In flooded Oklahoma and Texas: Suddenly, alligators and snakes

In flooded Oklahoma and Texas: Suddenly, alligators and snakes
Snakes just wanna get dry. A snake hides out from flood waters in Texas. (Image via Facebook)

[Ed. – OK, snakes are a regular feature of the rural areas in both states.  But neither snakes nor alligators are routinely present lurking in and around people’s outdoor equipment.  Whole lotta water where it shouldn’t be right now.]

The heavy rains that have pelted Texas and Oklahoma this week have brought some unexpected visitors to homes in the region, like the 4-foot (1.22-meter) rat snake that found cover in an unexpected spot at Jeff Lara’s residence.

“I opened my grill cover and he jumped at me,” said Lara, who lives Edmond, north of Oklahoma City.

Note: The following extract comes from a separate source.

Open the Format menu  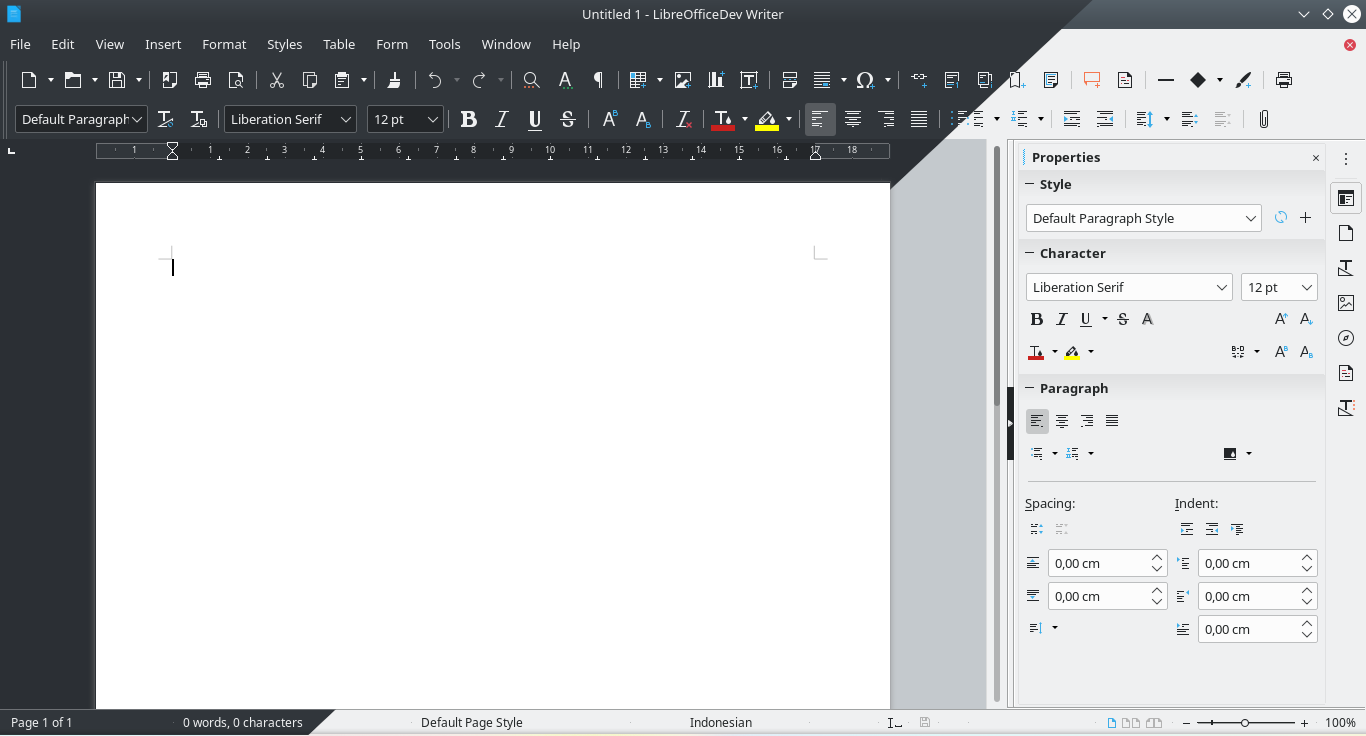[224, 44]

Wildlife officials have warned that flooding in Texas and Oklahoma is causing snakes, alligators and other reptiles to seek dry land in populated areas. …

Non-venomous rat snakes, which can grow up to six feet (1.83 meters) in length and frequent states including Texas, Louisiana, Arkansas and Oklahoma, help keep the rodent population down.

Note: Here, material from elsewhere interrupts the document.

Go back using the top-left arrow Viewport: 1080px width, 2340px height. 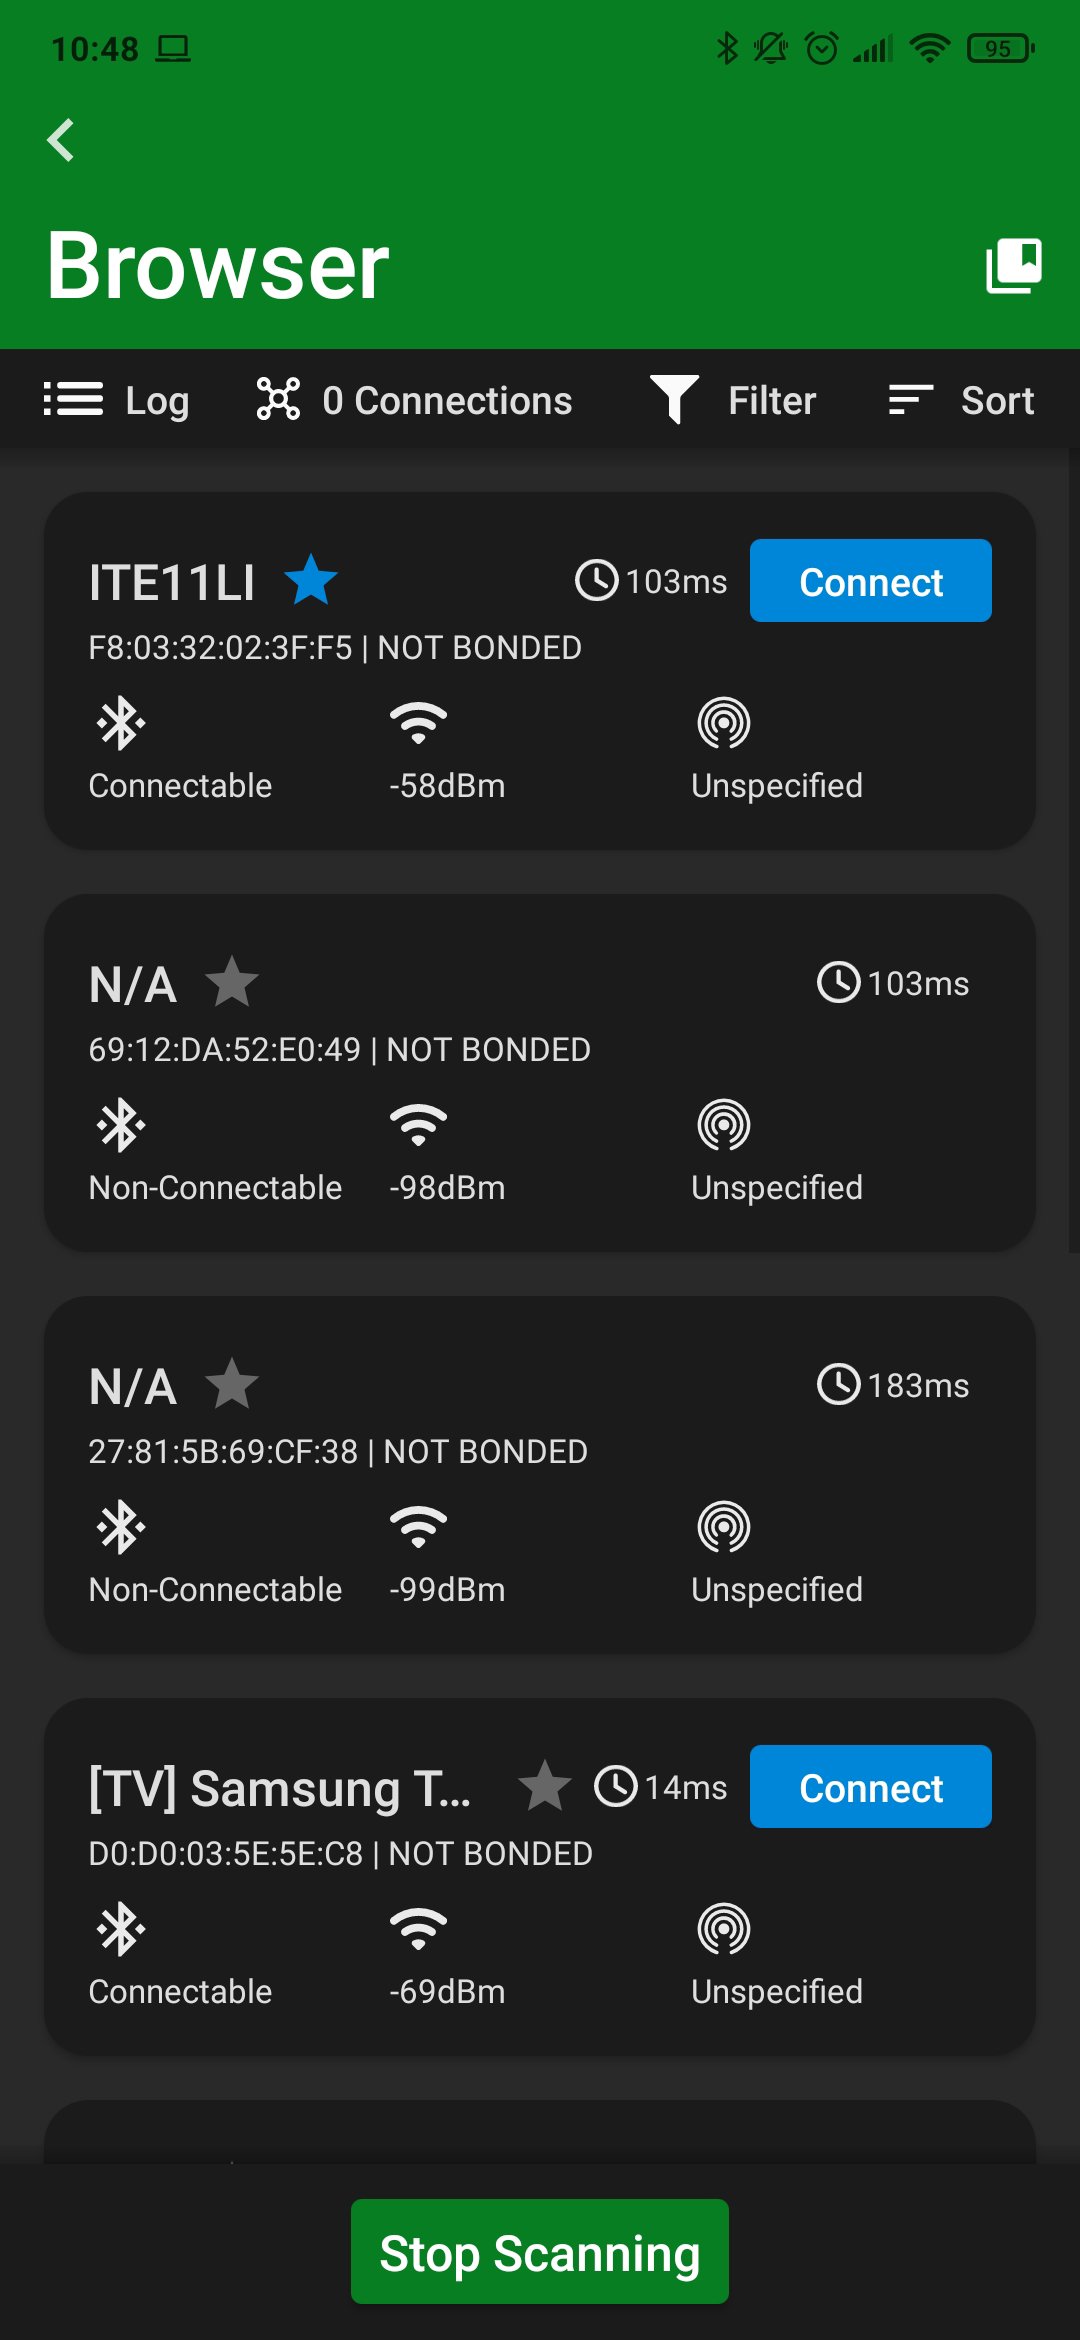click(x=61, y=140)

But flooding has displaced the creatures, with removal services such as 911 Wildlife, which has contracts with several Texas cities, receiving reports of more than 1,000 of the snakes in North Texas and Houston homes. …

Police have cautioned parents to keep their children clear of flood waters because it is mating season for alligators, creating hazards for anyone nearby. …

Another threat lurking in flood waters is stinging fire ants, according to Bradshaw.